The dolphin swept her tail gently through the water and dipped her head into the moonlit sea.
THE FOUNTAIN
Many people have compared the world with an apple. Rainville itself was also like an apple. The fountain at the center of the Thumb Sea was like the apple’s core, pointing straight up at the distorted shadow that interrupted the Milky Way. People were like bugs living inside the apple, never having glimpsed what it was like outside the peel—only in some places where the peel was a bit translucent could they see, through the mosaic skin, the blurred shadow cast by a distant leaf under the noonday sun.
The only way out was the fountain.
You had to follow the core’s vascular tissue upward, all the way to the long, narrow stem, and out of the apple. Only then would you see that the world was full of other apples and countless leaves. The sky that you had been so entranced by before was nothing more than the shadow of a single leaf.
The fountain was the path through the core. The gigantic, transparent tree sculpted from seawater had its roots deep in the Thumb Sea. As it shot toward the sky, it sprouted new branches and leaves, until, at the top, the lush crown spread out in every direction, turning into surging mist and billowing clouds.
The beanstalk was still here, even if Jack was gone.
No one had ever seen beyond the crystal sky; no one had peeked into the giant’s floating castle.
DANGLING SKY
I knew, long before it happened, what Giana was going to do.

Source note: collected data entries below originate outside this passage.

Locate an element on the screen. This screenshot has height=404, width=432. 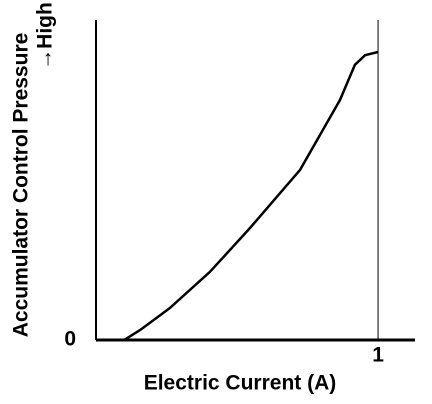
x-tick-label: 1 is located at coordinates (378, 356).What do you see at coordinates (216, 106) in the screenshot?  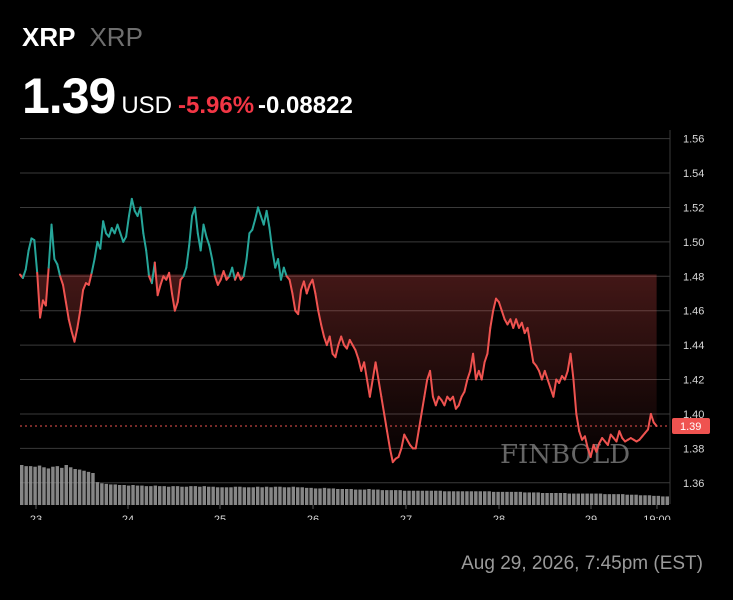 I see `change-percent: -5.96%` at bounding box center [216, 106].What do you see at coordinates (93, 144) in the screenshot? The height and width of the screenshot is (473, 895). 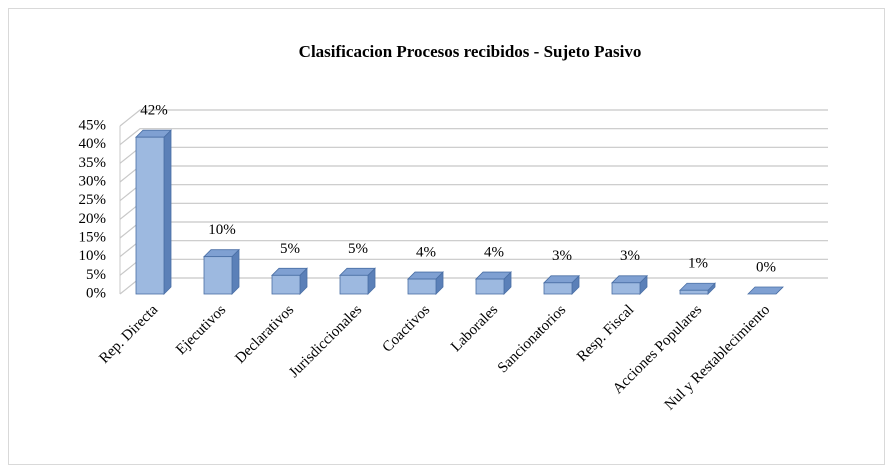 I see `y-tick-label: 40%` at bounding box center [93, 144].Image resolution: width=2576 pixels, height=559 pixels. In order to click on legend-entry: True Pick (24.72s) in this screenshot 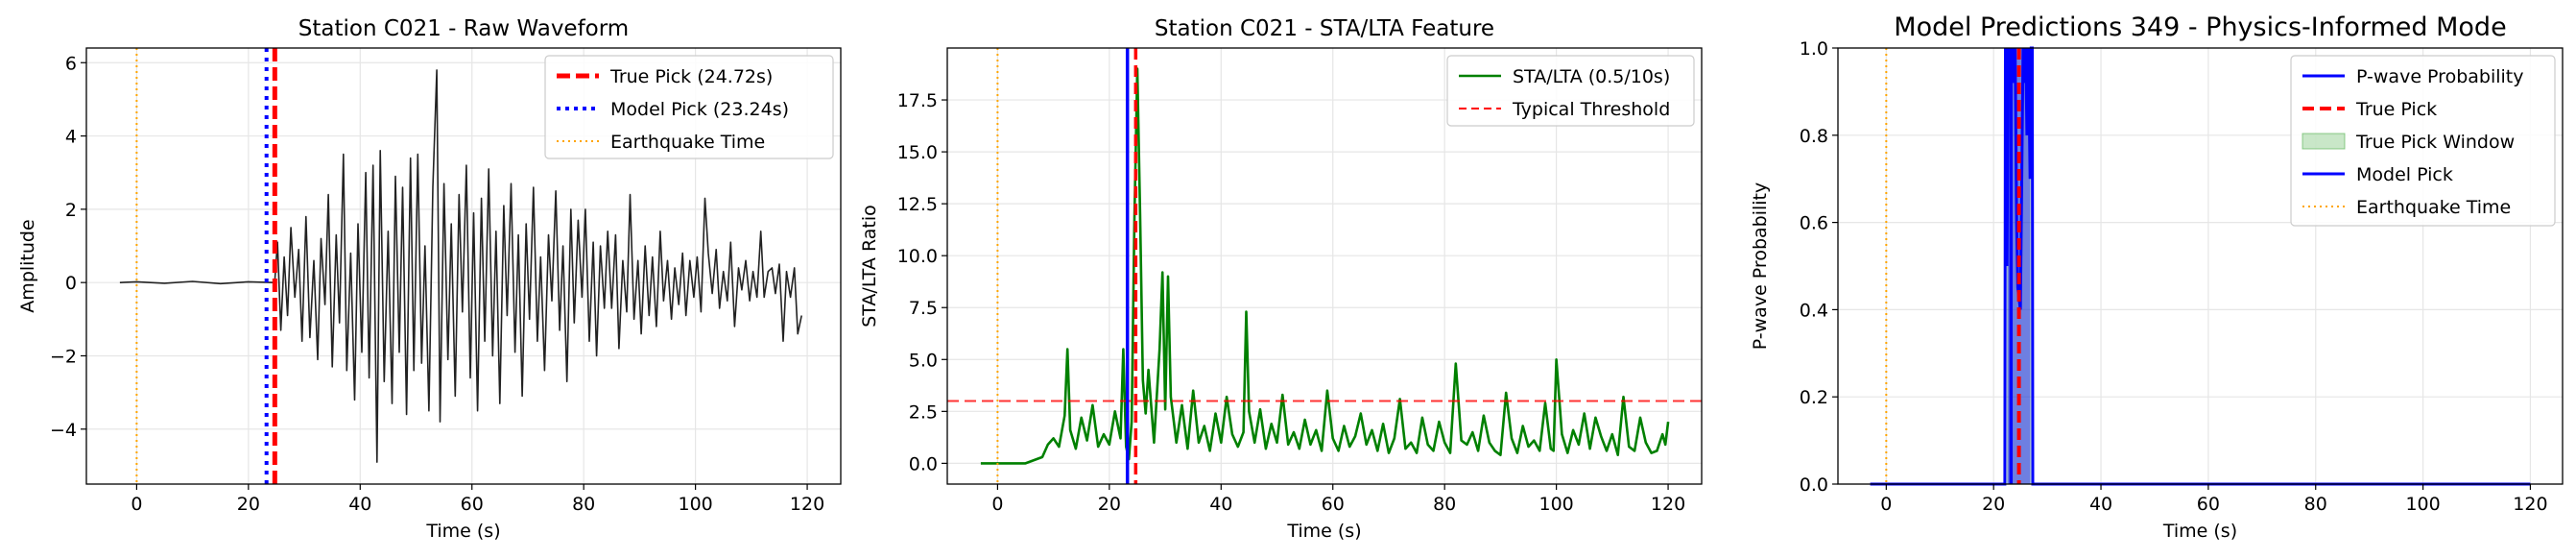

She was familiar with every current and wave in the Thumb Sea; she knew where the water could carry her. The whirlpools at the graveyard of ships were dangerous, but the fountain would rocket her into the heavens.
That night, Rainville was drenched by a violent thunderstorm. The rain slowly seeped through seams in my seaside cottage, leaving meandering trails a
cross the ceiling. The lamp hanging under the eaves creaked and swayed. Muffled pops came from the nautilus shell lying in the corner, like seasoned firewood cracking in a fire. I pulled out the pair of feathered headphones, long neglected, and placed them over my ears.
The wind from the harbor caressed the smooth feathers, and the soft down undulated like the sea, bringing me sounds from the storm.
Struck by a premonition, I got out of bed and rushed into the rain.
I reached the shore of Shallow Bay at the same time as the eye of the storm. Clouds retreated to reveal a patch of clear night sky. Far away over the sea, the sky-bridging fountain was pumping furiously. Behind me, Rainville lay deep in slumber, blanketed by the storm. Not a single light was on.
The air above the Thumb Sea was unusually tranquil. The moon and the stars gleamed tenderly.
Do you see those stars? Do you see them?
I strained to see the fountain more clearly. Under the dark blue welkin, innumerable currents had gathered like so many vines, twisting together as they rose. The watery vines shone with the moon’s brilliance, and as they reached the spot closest to heaven, they scattered into millions of mysterious, glittering stars. It was just like that night many years ago when I had first heard the speech of the dolphins: my sight tangled with the moonbeams, and the curtain over the world was gradually pulled away. The fountain turned into the enchanted beanstalk, which was growing irrepressibly, pumping water infused with the strength of the ocean’s heart, sprouting branch after branch, brushing up against the crystal sky.